Institute for War and Peace Reporting | Giving Voice, Driving Change

New Web Forum for Azeri Civil Society Groups

Local NGOs work on presentation, new media and getting the message out to a broader constituency.
By IWPR team in Azerbaijan
  • Trainer Zeynal Mammadli leads a session in Baku, December 2011. (Photo: IWPR)
    Trainer Zeynal Mammadli leads a session in Baku, December 2011. (Photo: IWPR)
  • Tahmina Tagizade teaches video production at a workshop in Mingachavir, November 2011. (Photo: IWPR)
    Tahmina Tagizade teaches video production at a workshop in Mingachavir, November 2011. (Photo: IWPR)
  • Launch of the civil society website, Baku, December 2011. (Photo: IWPR)
    Launch of the civil society website, Baku, December 2011. (Photo: IWPR)
  • IWPR workshop in Khachmaz, a northern mountainous region adjoining Dagestan in Russia, December 2012. (Photo: IWPR)
    IWPR workshop in Khachmaz, a northern mountainous region adjoining Dagestan in Russia, December 2012. (Photo: IWPR)

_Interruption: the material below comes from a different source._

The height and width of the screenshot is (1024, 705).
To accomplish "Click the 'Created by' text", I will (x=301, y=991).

A new website for non-government groups around Azerbaijan will allow them to share experiences and coordinate their work more effectively.

The website, civil-forum.az, was launched by IWPR’s team in the capital Baku on December 2.

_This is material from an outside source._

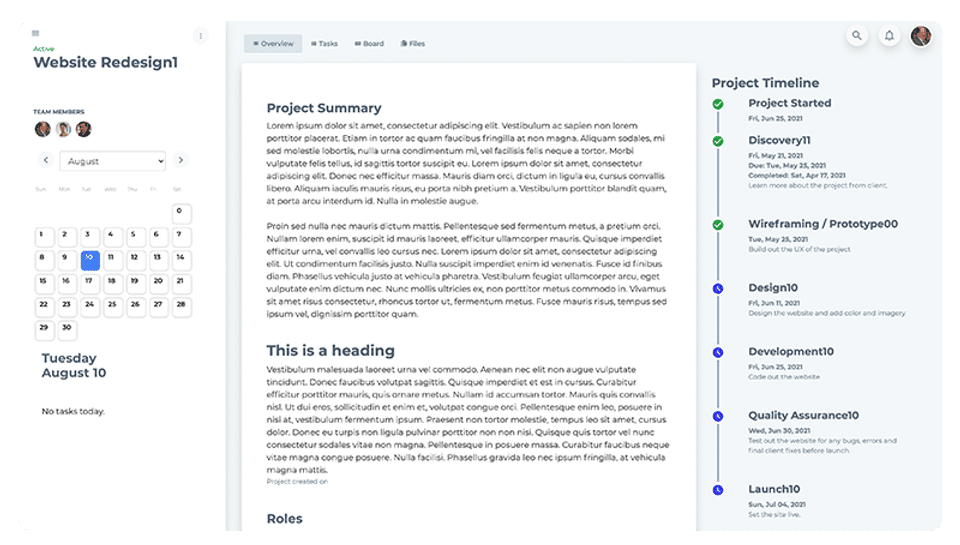Click the Design10 clock status marker
Image resolution: width=960 pixels, height=545 pixels.
[718, 289]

The site is a cornerstone of a new IWPR project called "Strengthening Azerbaijan's Civil Society”, supported by the US Department of State, which sets out to create stronger networks, leadership and lines of communication among civil society groups. The end result should be to make these NGOs more visible, more effective and thus more accessible to members of the public.

NGO activists are being trained as citizen journalists so that they can present their arguments and run campaigns in lively, user-friendly formats – video as well as print.

“The main objective of our project is to develop citizen journalism in Azerbaijan and ensure it is deployed to a professional standards,” Beka Bajelidze, IWPR regional director in the Caucasus, said. “This website creates an opportunity for regional journalists to put skills and knowledge into practice, and at the same time contribute to improved accountability and transparency.”

Around Azerbaijan, IWPR has set up a network of eight “citizen centres” that serve as a focal point for NGOs and. Initially the plan was to establish six regional centres in Ganja, Sumgait, Mingachavir, Zakatala, Sheki and Lenkoran, but when others heard about it, two more were added by popular demand in Khachmaz in the north, and Tartar district, a part of Karabakh under government control.

Samira Ahmedbeyli, who is coordinating the project, set out the main features of the new website – from sections highlighting multimedia content produced by regional NGOs to news of upcoming events and a package of training material.

The project envisages training sessions for local journalists and activists. So far three have been held, two in the capital Baku in October and December, one in Mingachevir in late November and a third in Khachmaz at the end of December. Trainees are taught how to report human reports issues, and how to use cameras and mobile phones to capture images and film.